EXCERPT TO READ ::
####

Thursday, July 11, 2013

What's a Book?

The late great Maurice Sendak, irascible and sharp as ever in his last interviews, had this to say of e-books: "I hate them. It's like making believe there's another kind of sex. There isn't another kind of sex. There isn't another kind of book! A book is a book is a book." It's a hard quote to improve on, but it's also worth considering, really: what is a book? And is an e-book really a book at all?

I'd say that, to be a book, whether material or virtual, there are a few basic qualifications -- I can think of six off the top of my head:

• A book must contain readable text.
• It must be portable -- the ability to take a book anywhere is one of its key strengths.
• The text must be persistent -- that is, it should still be there if you go away and come back again later.
• You should be able to do what you want with it: store it, loan it, give it away, bequeath it, and (yes) destroy it if you have a mind to.
• It should be able to be annotated, written in, drawn in, dog-eared or place-marked. Call it "interactivity" if you like.
• It shouldn't vanish unexpectedly. And, if undisturbed, it should last for years.

So is a typical e-book a book by these measures? In most cases, no. It meets the first two criteria, yes -- but is it persistent? Some e-books leant by libraries expire after a certain date and can no longer be read; some e-books can only be read in certain places (as with Barnes & Noble's 'share-in-store' café feature) -- that's not real persistence. The fourth qualification, though, is the biggest stumbling block: almost no commercial e-book format allows lending or giving of any kind. If, in a lifetime, you amass a library of physical books on which you spend tens of thousands of dollars, you can give it to a friend, leave it to your kids, or donate it to a library. If you did the same with e-books, you'd have nothing -- your death would be the death of every e-book you'd bought.

Annotation? Some platforms allow this, and there's even one model in which one can see other peoples' annotations -- wow, just like a book! There are "signed" e-books never touched by an author's hand. But if the lifespan of an e-book is uncertain, the duration of these user-added annotations is even more questionable.

####

WRITTEN REQUEST :: Reproduce the passage of the blog post on whether an e-book is a book, starting with the words containing "I'd say that, to" and ending with "its key strengths.". The listing that follows has no connection to the blog post about e-books.

COLLECTED DATA ::
####

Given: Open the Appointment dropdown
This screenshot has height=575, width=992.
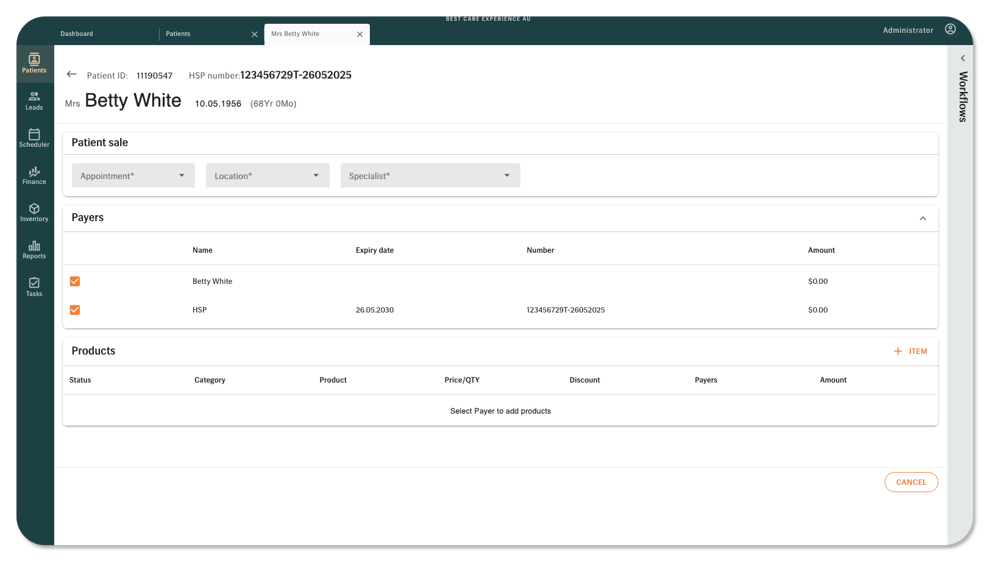Looking at the screenshot, I should tap(133, 176).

####

TASK OUTPUT ::
I'd say that, to be a book, whether material or virtual, there are a few basic qualifications -- I can think of six off the top of my head:

• A book must contain readable text.
• It must be portable -- the ability to take a book anywhere is one of its key strengths.